* **Your objective**: For the listing below, output exactly the lines from the line with "You are a computer-use agent. The height" up to and including the line with "Task: Select the 日K timeframe", and no other lines.

Records provided below:

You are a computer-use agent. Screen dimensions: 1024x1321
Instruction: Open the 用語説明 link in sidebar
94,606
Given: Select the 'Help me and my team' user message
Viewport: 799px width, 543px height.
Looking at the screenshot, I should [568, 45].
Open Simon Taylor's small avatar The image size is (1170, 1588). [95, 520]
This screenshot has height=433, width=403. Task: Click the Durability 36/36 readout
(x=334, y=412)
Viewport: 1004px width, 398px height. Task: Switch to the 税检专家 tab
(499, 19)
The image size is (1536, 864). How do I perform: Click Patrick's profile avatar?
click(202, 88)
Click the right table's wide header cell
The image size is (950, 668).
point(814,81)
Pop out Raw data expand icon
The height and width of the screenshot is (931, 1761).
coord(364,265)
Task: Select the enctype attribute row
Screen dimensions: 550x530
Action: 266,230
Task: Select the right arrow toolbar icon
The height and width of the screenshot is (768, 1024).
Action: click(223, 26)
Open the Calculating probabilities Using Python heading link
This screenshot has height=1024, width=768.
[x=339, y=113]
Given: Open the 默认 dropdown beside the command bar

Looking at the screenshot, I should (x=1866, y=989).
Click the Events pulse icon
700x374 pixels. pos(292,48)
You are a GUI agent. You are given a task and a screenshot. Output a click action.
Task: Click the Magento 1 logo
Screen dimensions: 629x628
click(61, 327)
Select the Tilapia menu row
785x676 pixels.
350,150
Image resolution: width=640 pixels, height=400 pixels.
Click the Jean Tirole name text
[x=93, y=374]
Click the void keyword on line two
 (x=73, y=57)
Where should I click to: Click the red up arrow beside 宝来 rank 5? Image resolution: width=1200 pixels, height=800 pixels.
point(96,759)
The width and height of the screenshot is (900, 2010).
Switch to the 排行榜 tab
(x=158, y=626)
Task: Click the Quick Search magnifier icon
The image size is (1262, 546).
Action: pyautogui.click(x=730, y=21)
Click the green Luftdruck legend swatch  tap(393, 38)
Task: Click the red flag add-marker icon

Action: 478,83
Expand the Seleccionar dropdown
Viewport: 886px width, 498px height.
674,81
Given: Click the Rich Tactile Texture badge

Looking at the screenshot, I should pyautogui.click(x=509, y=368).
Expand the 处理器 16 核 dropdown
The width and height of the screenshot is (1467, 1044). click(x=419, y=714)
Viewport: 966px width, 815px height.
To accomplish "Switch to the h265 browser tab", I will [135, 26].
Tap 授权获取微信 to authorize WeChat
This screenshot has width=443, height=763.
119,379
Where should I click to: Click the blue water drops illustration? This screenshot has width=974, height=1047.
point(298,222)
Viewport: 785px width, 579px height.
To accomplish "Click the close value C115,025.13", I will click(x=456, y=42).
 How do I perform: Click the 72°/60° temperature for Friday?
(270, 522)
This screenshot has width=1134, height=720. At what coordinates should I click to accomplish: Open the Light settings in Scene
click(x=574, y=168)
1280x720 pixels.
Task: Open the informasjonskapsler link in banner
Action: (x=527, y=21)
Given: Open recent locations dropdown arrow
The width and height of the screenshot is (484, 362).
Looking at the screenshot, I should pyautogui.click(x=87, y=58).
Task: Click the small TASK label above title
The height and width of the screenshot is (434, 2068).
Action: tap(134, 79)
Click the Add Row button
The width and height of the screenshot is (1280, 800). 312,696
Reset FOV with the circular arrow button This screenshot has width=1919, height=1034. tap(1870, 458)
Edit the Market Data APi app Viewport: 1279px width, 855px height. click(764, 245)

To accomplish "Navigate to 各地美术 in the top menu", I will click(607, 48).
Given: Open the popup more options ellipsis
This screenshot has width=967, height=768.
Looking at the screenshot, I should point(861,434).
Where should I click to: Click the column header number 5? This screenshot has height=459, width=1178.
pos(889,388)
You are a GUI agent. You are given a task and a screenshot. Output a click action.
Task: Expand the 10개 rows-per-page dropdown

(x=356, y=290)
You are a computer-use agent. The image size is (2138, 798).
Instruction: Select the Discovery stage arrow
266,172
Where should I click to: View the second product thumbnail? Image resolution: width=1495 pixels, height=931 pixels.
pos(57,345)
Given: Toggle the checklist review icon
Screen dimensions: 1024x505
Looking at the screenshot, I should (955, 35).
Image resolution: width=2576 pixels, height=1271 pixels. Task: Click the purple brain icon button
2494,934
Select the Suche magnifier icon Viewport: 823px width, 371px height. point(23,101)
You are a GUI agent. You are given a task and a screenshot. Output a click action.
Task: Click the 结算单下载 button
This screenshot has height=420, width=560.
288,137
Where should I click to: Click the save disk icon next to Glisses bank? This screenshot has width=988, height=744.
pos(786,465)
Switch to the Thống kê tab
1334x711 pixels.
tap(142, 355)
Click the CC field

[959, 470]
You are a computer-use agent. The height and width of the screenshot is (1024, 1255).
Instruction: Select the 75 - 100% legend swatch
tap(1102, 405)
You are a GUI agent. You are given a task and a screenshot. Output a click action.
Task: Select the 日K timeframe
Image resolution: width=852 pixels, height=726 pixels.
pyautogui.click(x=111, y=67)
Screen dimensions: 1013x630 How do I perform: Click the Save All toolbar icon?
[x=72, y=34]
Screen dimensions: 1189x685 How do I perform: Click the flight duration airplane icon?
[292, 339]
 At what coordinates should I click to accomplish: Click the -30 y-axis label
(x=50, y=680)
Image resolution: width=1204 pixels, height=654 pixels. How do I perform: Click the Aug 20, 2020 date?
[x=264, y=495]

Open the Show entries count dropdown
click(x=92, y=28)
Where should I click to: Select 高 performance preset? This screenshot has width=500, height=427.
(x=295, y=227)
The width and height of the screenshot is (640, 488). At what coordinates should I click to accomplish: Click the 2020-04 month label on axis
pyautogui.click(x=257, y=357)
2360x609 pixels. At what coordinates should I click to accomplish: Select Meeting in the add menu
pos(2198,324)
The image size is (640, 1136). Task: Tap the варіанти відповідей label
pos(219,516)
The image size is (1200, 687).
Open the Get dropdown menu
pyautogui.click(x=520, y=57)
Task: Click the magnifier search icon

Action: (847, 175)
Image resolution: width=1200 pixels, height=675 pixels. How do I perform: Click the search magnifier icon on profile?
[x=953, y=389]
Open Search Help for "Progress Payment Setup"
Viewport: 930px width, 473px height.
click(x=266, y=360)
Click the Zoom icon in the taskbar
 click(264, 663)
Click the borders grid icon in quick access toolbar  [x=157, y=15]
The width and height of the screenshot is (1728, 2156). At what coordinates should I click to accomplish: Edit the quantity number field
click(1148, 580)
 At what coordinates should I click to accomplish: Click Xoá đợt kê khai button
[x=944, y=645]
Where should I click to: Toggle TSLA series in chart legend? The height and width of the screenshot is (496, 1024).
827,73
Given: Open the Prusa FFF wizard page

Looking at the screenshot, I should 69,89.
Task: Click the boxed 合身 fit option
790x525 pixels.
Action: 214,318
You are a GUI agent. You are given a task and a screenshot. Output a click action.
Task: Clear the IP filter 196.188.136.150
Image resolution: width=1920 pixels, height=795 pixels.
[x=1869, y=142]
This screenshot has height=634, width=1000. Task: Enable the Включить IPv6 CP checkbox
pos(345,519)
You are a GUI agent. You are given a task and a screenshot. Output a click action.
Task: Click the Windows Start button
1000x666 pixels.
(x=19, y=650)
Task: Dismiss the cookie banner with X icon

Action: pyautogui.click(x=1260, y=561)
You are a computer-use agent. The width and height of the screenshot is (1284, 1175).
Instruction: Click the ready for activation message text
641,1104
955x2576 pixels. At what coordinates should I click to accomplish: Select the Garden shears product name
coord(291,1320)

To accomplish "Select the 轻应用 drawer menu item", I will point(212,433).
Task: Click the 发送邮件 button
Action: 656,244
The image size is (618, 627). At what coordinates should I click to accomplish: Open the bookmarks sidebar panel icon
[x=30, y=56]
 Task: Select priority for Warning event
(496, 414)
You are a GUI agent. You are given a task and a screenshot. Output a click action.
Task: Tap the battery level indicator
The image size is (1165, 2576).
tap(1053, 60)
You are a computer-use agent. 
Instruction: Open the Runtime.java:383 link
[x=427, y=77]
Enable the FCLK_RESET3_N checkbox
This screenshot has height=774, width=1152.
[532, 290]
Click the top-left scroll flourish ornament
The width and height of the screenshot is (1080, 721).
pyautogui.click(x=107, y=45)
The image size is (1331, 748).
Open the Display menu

End of Records provided.

* **Result below**:
You are a computer-use agent. The height and width of the screenshot is (1024, 1255).
Instruction: Select the 75 - 100% legend swatch
tap(1102, 405)
You are a GUI agent. You are given a task and a screenshot. Output a click action.
Task: Select the 日K timeframe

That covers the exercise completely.